24 Kasım 2014 Pazartesi

Osman Tiftikçi ile söyleşi: Fikret Başkaya



“ Türkiye son 200 yılın en gerici dönemini yaşamaktadır... AKP iktidarı ve T. Erdoğan II. Abdülhamit’in bile gerisine düşmüştür”.


Fikret Başkaya: 1. Son kitabını* zevkle okudum, tebrik ve teşekkür ediyorum. İstersen, genel bir tespitle başlayalım. Son dönemde İŞİD ve benzerlerinin zuhuruyla, bizzat İslam algısıyla ilgili “aşırılıklar” da depreşti, yeniden su yüzüne çıktı. Sanki “işte İslam budur” demeye kadar ileri gidenler çoğaldı. Aslında bu,  Müslüman Arap halklarına dair üretilmiş, Avrupa-merkezli, Oriyantalist önyargıların, kabullerin, basma kalıp düşüncelerin depreşmesi demeye geliyor. Ki bunlar, işte bu toplumların “uygarlık üretme” yeteneğinden yoksun oldukları, modernite ve demokrasi gibi kavramların onların kitabında yazmadığı, Müslüman Arap toplumlarının “özel bir kategoriye” dahil oldukları, ilerleme [progrès] üretemezlikleri, rasyonel düşünce yoksunu oldukları, devrim kavramına yabancı oldukları, eşitsizlik ve adaletsizlik karşısında tepkisiz oldukları... gibi bir dizi bilim ve gerçek dışı kabullere, önyargılara dayanıyor. Tabii bu durumun da dinden, İslam’dan kaynaklandığı, onun doğal sonucu olarak tezahür ettiği ima ediliyor...  Velhasıl, Avrupa-merkezli, Oriyantalist, ırkçı bakış açısının ürünü olan bir İslam-Arap algısı söz konusu...

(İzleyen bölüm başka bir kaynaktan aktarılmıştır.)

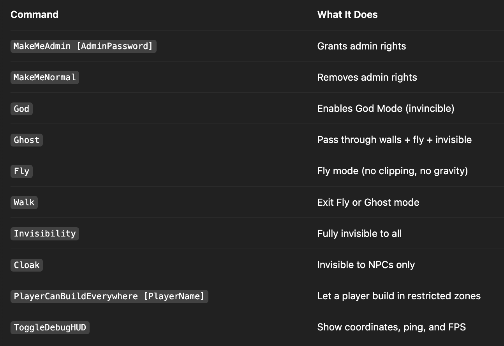504x346 pixels.
Task: Click the MakeMeAdmin [AdminPassword] command code
Action: (83, 46)
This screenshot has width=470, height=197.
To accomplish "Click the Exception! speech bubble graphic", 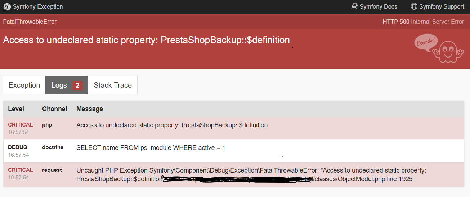I will pyautogui.click(x=426, y=42).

İşin garip tarafı, bu tür saçma-sapan önyargıların ve kabullerin, sadece bunları üreten Batılılar katında değil, bizzat eğitimli, okumuş Müslüman Araplar tarafından da içselleştirilmiş olması... Oysa ne kadar eski, köklü ve kapsayıcı olursa olsun, din de son tahlilde bir ideolojidir ve bütün mesele onun nasıl yorumlandığı, nasıl algılandığı ve nasıl anlaşıldığıdır. Bu konuda neler söylemek istersin?

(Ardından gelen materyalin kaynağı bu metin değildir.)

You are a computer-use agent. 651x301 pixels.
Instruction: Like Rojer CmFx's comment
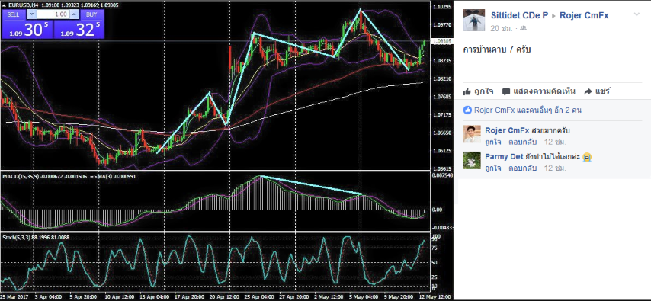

Osman Tiftikçi: İslam’ın gelişmeye engel olduğunu iddia eden anlayış 19. Yüzyıl sonlarında Avrupa’da ortaya çıkmıştı. Fransız burjuva aydın Renan’ın şahsında simgeleşmişti bu anlayış. Bu anlayış aynı zamanda bir Hıristiyanlık övgüsüydü. Bu anlayışa göre, İslam gelişmeyi engelleyen bir dindi ve bu anlayış hep var oldu. Müslüman ülke burjuva aydınları katında da rağbet gördü. Bu anlayışa süreç içinde İslam dininin demokrasiyle çeliştiği, kadın haklarıyla çeliştiği, İslam’ın kendi dışındaki inançları zorla yok eden savaşçı, katliamcı bir din olduğu gibi özellikler de eklendi.

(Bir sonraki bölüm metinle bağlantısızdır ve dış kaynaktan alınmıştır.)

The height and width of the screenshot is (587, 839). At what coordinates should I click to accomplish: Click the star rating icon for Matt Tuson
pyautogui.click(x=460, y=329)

Oysa, İslam ülkelerinin geri kalmışlığını, bu ülkelerdeki siyasi düzenleri, İslamı kullanan siyasi oluşumları, bunların kullandıkları yöntemleri dinle açıklamaya kalkmak yanlıştır.  Böyle yapmak özünde dincilerin, dünyayı, evreni, yaşamı dinle açıklamaya çalışmalarından farklı değildir. Toplumsal, tarihi, siyasi olgular dinle değil, günün gerçekleriyle, sınıflar mücadelesi ve bunun ihtiyaçlarıyla açıklanmalıdır. Bu toplumbilimin, tarih biliminin de abcsidir...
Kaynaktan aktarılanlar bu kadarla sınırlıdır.